With regard to the mayor's failure to suspend the indicted councilmen, Judge King's opinion was, that "the mayor honestly misapprehended the law, and in doing so committed an honest error of judgment and of law," in which he was wholly excusable. With regard to the relations with the firm in which Mrs. Fitzpatrick was a partner, the judge adopted the theory elaborated by the mayor's attorneys in their addresses at the close of the trial. "The respondent," said Judge King, "is not guilty of any act of malfeasance, gross misconduct, corruption, or favoritism." He was not, in fact, a partner in the firm in the sense in which the term was used in the law. In respect to purchases in excess of $50, the judgment held that the fact that Mayor Shakespeare had likewise approved of transactions wherein no advertisement had been made, and where the amount was in excess of the sum stipulated in the law, established a precedent which exculpated Mayor Fitzpatrick. With regard to the latter's failure to co-operate with the grand jury in its investigation of alleged irregularities in the various departments of the municipal government, it was regarded as sufficient to explain his attitude in the premises that the grand jury had not invited the mayor's co-operation.

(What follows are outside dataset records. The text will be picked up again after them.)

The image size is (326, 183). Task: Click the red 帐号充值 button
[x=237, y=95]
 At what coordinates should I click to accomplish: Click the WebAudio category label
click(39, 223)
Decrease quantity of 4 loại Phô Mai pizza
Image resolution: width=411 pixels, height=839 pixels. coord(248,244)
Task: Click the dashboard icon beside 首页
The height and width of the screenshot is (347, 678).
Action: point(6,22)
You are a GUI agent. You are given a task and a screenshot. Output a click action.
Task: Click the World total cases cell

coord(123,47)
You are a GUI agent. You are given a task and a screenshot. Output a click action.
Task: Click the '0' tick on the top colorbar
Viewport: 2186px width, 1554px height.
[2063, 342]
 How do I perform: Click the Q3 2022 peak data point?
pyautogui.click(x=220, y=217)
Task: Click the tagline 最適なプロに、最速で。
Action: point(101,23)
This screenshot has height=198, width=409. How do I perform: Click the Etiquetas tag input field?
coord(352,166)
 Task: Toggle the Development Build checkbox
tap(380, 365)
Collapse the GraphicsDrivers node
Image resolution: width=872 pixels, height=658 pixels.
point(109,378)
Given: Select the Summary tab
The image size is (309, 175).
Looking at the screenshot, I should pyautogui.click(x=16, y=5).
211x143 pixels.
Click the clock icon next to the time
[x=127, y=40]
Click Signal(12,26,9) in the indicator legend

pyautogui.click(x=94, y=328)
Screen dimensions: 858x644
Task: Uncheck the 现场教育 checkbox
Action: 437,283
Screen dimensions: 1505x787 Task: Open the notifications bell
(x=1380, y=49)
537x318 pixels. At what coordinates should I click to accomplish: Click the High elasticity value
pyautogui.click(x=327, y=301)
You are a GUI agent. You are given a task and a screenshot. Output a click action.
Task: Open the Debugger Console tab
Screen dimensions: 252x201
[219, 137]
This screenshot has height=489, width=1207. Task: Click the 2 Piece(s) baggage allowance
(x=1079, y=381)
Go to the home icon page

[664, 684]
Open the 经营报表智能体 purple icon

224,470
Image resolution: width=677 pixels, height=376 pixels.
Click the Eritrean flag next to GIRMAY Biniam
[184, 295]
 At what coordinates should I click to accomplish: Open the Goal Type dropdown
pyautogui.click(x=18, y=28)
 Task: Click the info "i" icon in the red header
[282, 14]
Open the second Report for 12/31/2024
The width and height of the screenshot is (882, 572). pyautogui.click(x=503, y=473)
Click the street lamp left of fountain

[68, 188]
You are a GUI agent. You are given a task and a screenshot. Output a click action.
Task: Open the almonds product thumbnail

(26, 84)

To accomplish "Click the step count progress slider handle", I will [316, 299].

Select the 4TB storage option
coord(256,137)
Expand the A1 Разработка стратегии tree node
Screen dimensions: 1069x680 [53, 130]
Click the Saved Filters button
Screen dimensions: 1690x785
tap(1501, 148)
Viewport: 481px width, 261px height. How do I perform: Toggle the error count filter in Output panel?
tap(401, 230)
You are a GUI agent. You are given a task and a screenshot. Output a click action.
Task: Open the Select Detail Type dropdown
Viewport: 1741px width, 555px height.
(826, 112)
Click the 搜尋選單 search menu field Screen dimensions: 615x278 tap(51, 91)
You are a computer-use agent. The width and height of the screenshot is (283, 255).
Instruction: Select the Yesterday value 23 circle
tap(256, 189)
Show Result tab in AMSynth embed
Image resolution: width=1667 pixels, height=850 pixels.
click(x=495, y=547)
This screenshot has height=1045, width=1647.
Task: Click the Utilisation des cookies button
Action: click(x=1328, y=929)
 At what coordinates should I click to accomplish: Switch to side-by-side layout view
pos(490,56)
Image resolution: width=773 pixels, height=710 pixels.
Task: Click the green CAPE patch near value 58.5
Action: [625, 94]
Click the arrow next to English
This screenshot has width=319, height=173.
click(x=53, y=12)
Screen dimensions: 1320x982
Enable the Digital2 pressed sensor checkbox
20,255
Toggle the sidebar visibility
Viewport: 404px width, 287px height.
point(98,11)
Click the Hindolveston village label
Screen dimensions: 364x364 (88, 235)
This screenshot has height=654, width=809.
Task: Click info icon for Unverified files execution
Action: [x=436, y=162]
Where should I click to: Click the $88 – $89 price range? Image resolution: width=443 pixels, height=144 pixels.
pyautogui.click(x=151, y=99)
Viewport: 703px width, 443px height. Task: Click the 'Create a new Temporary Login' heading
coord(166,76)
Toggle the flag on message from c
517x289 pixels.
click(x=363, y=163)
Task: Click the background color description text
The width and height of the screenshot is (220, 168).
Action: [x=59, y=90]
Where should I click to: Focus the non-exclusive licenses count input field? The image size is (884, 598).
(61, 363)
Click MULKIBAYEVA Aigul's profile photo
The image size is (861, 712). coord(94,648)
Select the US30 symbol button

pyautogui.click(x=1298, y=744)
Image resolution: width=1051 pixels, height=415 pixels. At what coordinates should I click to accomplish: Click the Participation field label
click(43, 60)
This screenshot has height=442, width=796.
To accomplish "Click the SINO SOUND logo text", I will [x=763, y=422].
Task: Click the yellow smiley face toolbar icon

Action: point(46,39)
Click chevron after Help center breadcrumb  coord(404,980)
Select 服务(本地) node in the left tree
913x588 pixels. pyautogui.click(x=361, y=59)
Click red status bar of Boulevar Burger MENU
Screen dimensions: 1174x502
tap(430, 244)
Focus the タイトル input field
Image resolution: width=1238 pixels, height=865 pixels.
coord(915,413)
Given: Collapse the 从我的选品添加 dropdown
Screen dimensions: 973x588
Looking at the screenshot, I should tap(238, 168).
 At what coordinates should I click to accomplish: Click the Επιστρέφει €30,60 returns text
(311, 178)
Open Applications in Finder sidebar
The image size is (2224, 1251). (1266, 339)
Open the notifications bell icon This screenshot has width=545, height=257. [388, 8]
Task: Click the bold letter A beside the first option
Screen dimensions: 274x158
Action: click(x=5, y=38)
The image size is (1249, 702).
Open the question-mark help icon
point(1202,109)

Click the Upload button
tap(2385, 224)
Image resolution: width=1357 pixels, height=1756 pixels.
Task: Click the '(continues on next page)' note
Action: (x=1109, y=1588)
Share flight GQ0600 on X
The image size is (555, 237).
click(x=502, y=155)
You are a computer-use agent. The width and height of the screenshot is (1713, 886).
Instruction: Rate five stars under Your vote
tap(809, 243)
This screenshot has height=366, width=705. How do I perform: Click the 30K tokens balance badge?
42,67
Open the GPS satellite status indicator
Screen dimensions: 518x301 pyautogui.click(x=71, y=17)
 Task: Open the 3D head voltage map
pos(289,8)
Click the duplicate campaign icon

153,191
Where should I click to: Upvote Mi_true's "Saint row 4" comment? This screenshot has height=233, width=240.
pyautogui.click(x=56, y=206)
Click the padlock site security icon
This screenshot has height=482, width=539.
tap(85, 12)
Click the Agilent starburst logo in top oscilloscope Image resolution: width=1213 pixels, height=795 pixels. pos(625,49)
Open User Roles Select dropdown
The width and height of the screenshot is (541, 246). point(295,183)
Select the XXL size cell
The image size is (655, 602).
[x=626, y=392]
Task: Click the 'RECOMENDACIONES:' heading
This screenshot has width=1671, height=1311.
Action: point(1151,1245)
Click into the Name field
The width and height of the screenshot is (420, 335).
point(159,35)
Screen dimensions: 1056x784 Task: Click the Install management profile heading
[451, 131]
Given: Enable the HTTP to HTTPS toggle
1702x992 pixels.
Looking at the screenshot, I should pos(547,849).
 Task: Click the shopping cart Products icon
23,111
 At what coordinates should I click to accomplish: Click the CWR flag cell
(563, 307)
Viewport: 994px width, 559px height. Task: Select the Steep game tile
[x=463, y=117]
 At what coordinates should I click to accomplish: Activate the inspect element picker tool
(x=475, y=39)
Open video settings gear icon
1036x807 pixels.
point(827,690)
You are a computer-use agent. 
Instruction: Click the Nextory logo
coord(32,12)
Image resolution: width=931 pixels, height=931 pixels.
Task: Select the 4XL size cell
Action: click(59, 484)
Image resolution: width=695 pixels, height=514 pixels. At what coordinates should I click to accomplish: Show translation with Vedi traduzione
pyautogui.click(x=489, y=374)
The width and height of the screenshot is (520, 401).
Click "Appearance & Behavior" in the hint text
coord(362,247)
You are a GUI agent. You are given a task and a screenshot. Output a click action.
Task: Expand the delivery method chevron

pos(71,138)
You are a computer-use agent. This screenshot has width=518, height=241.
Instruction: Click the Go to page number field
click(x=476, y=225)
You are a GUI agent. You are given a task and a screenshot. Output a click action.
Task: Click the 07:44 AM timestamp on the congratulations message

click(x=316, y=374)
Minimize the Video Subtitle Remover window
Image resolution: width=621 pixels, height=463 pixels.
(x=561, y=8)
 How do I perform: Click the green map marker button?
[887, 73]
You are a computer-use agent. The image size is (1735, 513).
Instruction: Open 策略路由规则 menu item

The citizens' case was a fiasco, but the local press did not hesitate to condemn the doctrine set up by the court. "As the people of New Orleans now know what protection they have under the judicial interpretation of their charter, it would not be astonishing and it would do no harm, if they were to assemble by thousands in indignation meeting in Lafayette Square, and perform a solemn auto da fe over their useless charter by publicly burning it. It is obviously not worth the paper it is written on." The Times-Democrat from whose editorial this quotation is extracted, hastened to add that it did not presume to question the "strict probity" of Judge King, or the "purity of his motives," but it could, nevertheless, not "look on the decision as otherwise than a public calamity."
Under the judgment the citizens who brought the proceedings, were made responsible for all costs, and the right of the mayor was established to bring suits for damages against the members. Of this right, however, Mayor Fitzpatrick did not avail himself. Nor did the Citizens' Protective Association make any further effort to impeach city officials. Thereafter it directed its energies rather to the organization of an anti-administration party and preparations for the next election.